The problem:
Take the entries that follow and return exactly the lines from the one holding "The height and width of the screenshot is (429, 540)." through the one holding "Task: Click eye button for Logan Sargeant", both included. Nothing else is needed.

Dataset content:
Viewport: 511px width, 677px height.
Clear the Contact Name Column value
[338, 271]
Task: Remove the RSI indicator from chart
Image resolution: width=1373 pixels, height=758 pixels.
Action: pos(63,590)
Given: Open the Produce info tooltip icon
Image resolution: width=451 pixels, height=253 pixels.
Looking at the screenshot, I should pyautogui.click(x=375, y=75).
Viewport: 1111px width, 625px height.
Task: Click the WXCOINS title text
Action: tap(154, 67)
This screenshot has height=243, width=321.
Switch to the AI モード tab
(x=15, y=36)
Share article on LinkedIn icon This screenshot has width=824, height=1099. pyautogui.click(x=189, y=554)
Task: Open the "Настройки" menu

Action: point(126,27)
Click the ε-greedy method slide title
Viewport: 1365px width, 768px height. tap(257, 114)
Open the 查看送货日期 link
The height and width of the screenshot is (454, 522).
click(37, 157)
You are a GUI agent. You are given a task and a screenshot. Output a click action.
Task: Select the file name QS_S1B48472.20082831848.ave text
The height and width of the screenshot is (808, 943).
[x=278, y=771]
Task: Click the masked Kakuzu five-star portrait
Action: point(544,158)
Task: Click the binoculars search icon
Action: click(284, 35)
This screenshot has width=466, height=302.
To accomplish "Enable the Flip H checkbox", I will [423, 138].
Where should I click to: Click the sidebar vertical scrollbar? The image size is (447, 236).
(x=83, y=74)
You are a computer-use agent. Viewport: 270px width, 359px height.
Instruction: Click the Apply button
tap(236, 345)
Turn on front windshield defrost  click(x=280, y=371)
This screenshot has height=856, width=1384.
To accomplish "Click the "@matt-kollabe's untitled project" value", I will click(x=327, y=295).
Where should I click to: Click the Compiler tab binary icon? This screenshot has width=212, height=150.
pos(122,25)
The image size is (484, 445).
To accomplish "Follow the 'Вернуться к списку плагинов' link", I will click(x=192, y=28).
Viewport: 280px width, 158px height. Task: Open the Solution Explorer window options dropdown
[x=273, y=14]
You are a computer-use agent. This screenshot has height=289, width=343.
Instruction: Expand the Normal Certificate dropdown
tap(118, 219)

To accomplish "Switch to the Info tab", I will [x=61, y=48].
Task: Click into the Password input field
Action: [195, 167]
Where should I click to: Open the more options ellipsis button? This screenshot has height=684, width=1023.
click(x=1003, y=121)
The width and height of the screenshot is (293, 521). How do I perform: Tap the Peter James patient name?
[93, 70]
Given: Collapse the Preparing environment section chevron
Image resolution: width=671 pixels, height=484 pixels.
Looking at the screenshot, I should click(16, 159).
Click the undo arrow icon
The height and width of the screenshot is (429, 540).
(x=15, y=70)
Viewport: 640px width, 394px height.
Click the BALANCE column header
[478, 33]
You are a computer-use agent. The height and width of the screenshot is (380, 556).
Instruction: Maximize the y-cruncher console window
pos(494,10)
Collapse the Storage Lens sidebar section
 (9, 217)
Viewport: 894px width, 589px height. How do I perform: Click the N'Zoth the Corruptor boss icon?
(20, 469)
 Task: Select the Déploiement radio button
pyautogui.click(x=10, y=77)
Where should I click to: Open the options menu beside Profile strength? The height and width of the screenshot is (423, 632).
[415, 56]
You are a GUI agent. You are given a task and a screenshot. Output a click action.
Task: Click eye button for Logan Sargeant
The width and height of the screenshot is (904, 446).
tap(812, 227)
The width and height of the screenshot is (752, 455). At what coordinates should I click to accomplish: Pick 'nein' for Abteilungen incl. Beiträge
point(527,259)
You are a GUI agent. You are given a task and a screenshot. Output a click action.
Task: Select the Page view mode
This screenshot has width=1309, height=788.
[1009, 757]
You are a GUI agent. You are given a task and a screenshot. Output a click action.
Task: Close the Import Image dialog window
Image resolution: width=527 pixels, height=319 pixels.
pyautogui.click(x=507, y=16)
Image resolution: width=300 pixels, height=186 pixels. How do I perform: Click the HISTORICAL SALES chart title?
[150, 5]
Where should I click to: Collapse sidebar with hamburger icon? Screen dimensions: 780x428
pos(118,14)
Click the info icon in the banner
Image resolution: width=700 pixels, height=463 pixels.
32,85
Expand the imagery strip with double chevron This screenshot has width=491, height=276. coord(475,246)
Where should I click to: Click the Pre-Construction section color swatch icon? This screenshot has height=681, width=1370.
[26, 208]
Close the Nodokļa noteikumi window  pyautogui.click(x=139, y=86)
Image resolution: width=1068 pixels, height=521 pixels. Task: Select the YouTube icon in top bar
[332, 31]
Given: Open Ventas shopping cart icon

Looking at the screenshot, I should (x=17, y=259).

Reply to the exercise:
The height and width of the screenshot is (429, 540).
(x=15, y=70)
Viewport: 640px width, 394px height.
Click the BALANCE column header
[478, 33]
You are a computer-use agent. The height and width of the screenshot is (380, 556).
Instruction: Maximize the y-cruncher console window
pos(494,10)
Collapse the Storage Lens sidebar section
 (9, 217)
Viewport: 894px width, 589px height. How do I perform: Click the N'Zoth the Corruptor boss icon?
(20, 469)
 Task: Select the Déploiement radio button
pyautogui.click(x=10, y=77)
Where should I click to: Open the options menu beside Profile strength? The height and width of the screenshot is (423, 632).
[415, 56]
You are a GUI agent. You are given a task and a screenshot. Output a click action.
Task: Click eye button for Logan Sargeant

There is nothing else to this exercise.